_PASSAGE PROVIDED_.
------------------------------------

If you chose not to import lyrics as new project, there’s two other ways to do it after project has been created

  1. Drag & drop .txt or .lrc file to timeline
  2. Drag & Drop audio file to timeline, right click the item, select “Extract text”. This action will open audio-to-text extraction view, using Whisper-models. Notice that extraction speed depends on your GPU. Also, not all languages are supported. And just like human, AI can mishear the lyrics (ref: https://www.youtube.com/watch?v=gg5_mlQOsUQ) 😀 Extract text button is also found from audio item settings

Audio-to-text

Text extraction supports also OpenAi (basically Whisper-1) and ElevenLabs API’s. You need to get your own API key’s for those: https://platform.openai.com/api-keys and https://elevenlabs.io/app/settings/api-keys NOTE: You can use the same Elevenlabs key for the plugin also, but for security and isolation reasons, those need to be pasted separately. ElevenLabs also supports defining limits to keys, so you might want to create separate key for audio-to-text. ElevenLabs also seems to be providing generous free tier, 10k credits/month https://elevenlabs.io/pricing/api

Extract text from audio or video. No need for manual syncing. No manual downlaoding or models etc, application makes it easy for you
Extract text from audio or video. No need for manual syncing. No manual downlaoding or models etc, application makes it easy for you

Working with texts

After you import lyrics, all items are shown in grey background. This means that the lyric item is not yet “synced”. There are two ways of syncing lyrics at the moment (more ways may come up later)

Move items manually to their places
  1. Import audio for video file to your newly created project, this will make the timeline expand to desired length
  2. Starting from the last item, move item (or selection of items, hold shift and hover over items to select) by holding left mouse button and drag. You can scroll the timeline horizontally by pressing ctrl and using mouse wheel
  3. This method is bit tedious and not recommended. See the next chapter for much more fun and faster method!
Sync with “rec”

Most fun way of syncing lyrics is the rec & sync-button. After you have imported the lyrics, any gray items are syncable that way:

  1. Import audio (or video) to the newly created project
  2. ‘Arm’ the lyrics track with the little ‘R’ button on left side
  3. Press rec (o)
  4. You can see the lyric items starting to scroll in timeline, while the first unsynced item follows the playhead.
  5. When you hear that particular line in the song, press “Sync” button on top of timeline view and keep it pressed as long as you want that line to be visible
  6. When you release the “Sync” button, the next item will become the “syncing target” and keep repeating #5 until all the lyrics have been synced
  7. You can stop syncing at any time and continue from the last un-synced item
  8. Don’t worry if you missed a beat or the line was not long enough, you can manually fine tune the results from the timeline view or even reset the items to their previous state from lyrics track menu

1. Rec, 2. Sync

Sync lyrics manually in game-like fashion. Fst and easy way to sync your song, just play along and press space to sync next item
Arm track for lyric syncing

‘Arm’

Defining font

You can define the font for the texts in many levels. If you want the texts to look the same on all tracks, just define the font on project level, in projects settings (shortcut P). This will apply the same font definitions to all texts

If you need different type of font on all texts on signel track, you can override the project font definition from track settings (+ button on top left of track). You can either copy the project definition or start from the scatch.

------------------------------------

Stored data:
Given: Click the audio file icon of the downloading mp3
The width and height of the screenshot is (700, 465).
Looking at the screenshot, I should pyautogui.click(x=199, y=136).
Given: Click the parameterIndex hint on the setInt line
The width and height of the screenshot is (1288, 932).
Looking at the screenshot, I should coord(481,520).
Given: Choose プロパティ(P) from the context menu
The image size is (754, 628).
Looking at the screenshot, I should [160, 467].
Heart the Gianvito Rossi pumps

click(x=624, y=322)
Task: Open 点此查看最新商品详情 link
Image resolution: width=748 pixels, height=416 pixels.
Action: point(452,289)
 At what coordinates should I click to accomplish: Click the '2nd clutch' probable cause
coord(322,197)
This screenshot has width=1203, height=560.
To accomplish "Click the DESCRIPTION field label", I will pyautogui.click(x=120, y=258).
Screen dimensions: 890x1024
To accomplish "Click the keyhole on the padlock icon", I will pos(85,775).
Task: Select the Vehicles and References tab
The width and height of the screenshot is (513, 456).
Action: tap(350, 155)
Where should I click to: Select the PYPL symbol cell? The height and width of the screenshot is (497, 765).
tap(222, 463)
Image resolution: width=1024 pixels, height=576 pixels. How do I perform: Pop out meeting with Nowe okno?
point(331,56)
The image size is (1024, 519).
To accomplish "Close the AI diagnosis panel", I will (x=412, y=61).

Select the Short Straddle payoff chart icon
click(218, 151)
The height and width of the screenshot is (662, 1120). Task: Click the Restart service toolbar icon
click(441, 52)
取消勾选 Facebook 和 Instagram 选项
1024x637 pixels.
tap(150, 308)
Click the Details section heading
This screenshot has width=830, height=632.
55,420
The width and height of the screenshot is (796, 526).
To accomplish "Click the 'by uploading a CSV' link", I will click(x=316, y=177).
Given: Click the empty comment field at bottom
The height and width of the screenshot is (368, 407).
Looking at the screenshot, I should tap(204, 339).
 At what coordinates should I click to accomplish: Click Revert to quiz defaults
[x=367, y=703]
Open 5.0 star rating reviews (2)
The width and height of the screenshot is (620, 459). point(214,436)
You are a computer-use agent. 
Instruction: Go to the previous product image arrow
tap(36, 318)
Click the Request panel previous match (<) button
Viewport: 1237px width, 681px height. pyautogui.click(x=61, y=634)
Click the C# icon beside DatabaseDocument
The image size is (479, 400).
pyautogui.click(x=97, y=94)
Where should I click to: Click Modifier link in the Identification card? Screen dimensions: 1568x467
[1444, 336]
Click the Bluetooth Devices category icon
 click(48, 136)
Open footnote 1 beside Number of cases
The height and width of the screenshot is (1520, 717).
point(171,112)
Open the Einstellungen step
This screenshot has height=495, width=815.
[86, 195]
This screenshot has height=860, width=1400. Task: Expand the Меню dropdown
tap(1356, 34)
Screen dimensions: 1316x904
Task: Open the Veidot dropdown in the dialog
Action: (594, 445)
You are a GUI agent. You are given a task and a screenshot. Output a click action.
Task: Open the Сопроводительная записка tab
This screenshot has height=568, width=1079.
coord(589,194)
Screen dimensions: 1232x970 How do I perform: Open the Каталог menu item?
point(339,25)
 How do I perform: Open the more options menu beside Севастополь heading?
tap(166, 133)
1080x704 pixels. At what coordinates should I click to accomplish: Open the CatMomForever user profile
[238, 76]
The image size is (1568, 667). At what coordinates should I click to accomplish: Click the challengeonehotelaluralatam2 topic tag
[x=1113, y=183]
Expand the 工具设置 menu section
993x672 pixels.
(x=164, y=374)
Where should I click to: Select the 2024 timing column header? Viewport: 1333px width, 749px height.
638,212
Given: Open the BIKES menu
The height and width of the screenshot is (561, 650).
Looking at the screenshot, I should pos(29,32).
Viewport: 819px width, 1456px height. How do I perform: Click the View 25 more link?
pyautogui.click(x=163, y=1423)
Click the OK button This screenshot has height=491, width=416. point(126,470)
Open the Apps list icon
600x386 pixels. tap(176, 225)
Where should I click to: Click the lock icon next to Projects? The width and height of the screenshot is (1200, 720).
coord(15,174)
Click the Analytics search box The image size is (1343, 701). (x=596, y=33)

------------------------------------

_EXERCISE GOAL_.
According to the lyrics syncing guide, what shortcut opens the project settings? The lines have no connection to the lyrics syncing guide.

_ANSWER BOX_.
The shortcut is P.